Solve Integral: e^(x)/(e^(2X) + 9)

[foges]

Hey, just did a test and have no clue about this question:

Integrate:

e^(x)/(e^(2X) + 9)

Really curious how this is done. Thanx

 

[cristo]

Well, the numerator is (a constant times) the derivative of the denominator. Can you integrate a function of the form \frac{f'(x)}{f(x)}?

 

[foges]

I thought that too at first, but then realized that the numerator is e^(x) and not e^(2x), which would have made it a lot simpler. had it been e^(2x) i could have used ln(f(x))

 

[da_willem]

Do a change of variables e^x to z, this yields a standard integral of the arctangent.

 

[cristo]

Sorry, I misread that! Anyway, willem's idea seems the way to go!

 

[foges]

Yeah i tried that on the test, but didnt get too far, probably cause i havnt worked too much with arctangents (arcsins or arccosins for that matter) in calculus.

I prety much put down (1/3)arctan(e^(x)/3), but it gave me the wrong answer (PS: it was the finite integral from 0 to ln(3), so i could test it on my calculator)

 

[Gib Z]

Well \int \frac{e^x}{(e^x)^2 +9} dx is what makes the substitution u=e^x easier to see. du = e^x dx

That makes the integral \int \frac{1}{u^2+9} du which is of the arctan form, but if you haven't learned that then use the substitution u= 3 tan theta.

 

[foges]

Thanx,
Well my formula booklet says: integral of 1/(a^2+x^2) = (1/a)arctan(x/a) + c

Using that logic and substitution, i got: (1/3)arctan(e^(x)/3), which isn't right. what did i do wrong here?

Using e^x =3tan(theta) I am left with dx= 3sec^2(theta) d(theta), which turns out ugly

 

[Gib Z]

Forget about replacing u with e^x with respect to my suggested substitution for now.

\int \frac{1}{u^2+3^2} du = \frac{1}{3} \int \frac{1}{\sec^2 \theta} \cdot \sec^2 \theta d\theta = \frac{1}{3} \theta + C = \frac{1}{3} \arctan (u/3) + C = \frac{1}{3} \arctan (\frac{e^x}{3}) +C which turns out the same as your formula booklet! that's because for solving that general integral, we use u=a tan theta!

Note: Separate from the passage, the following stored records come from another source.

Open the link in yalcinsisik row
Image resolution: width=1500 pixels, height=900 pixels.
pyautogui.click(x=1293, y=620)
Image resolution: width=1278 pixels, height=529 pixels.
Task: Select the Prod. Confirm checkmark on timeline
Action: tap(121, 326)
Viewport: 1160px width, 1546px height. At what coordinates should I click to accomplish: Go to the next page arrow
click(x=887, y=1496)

Why in the world do you think that's not correct!

 

[foges]

for two reasons, firstly because calculating the finite ingtegral from 0 to ln(3) i get a different answer than using that formula (TI-83 plus). Secondly, when graphing that equation and the original equation it doesn't look like the first derivative to me.

Maybe I am just screwed up and tried everything in the wrong mode or something. Using that formula, the answer will be in radians right?

Thanx for your time btw

 

[Gib Z]

When EVER we do calculus, everything is in Radians thanks :P

Now the answer I get is \pi/12 - 1/3 \arctan (1/3), which turns out around 0.154549203. If that TI 83 plus is different, then I can finally be assured i know more than a calculator.

 

[Office_Shredder]

foges, when you say taking the finite integral from 0 to ln(3), you mean you take the integral from 0 to ln(3) of the original integral in your first post, then compare it to

\frac{1}{3}*(artcan(e^{ln(3)}/3) - arctan(e^0/3))

 

[foges]

Ok, just re did it on my calculator and i got that answer, so strange, maybe i subtracted arctan(0) or had it in the wrong mode or something. Anyways, thanks for the help.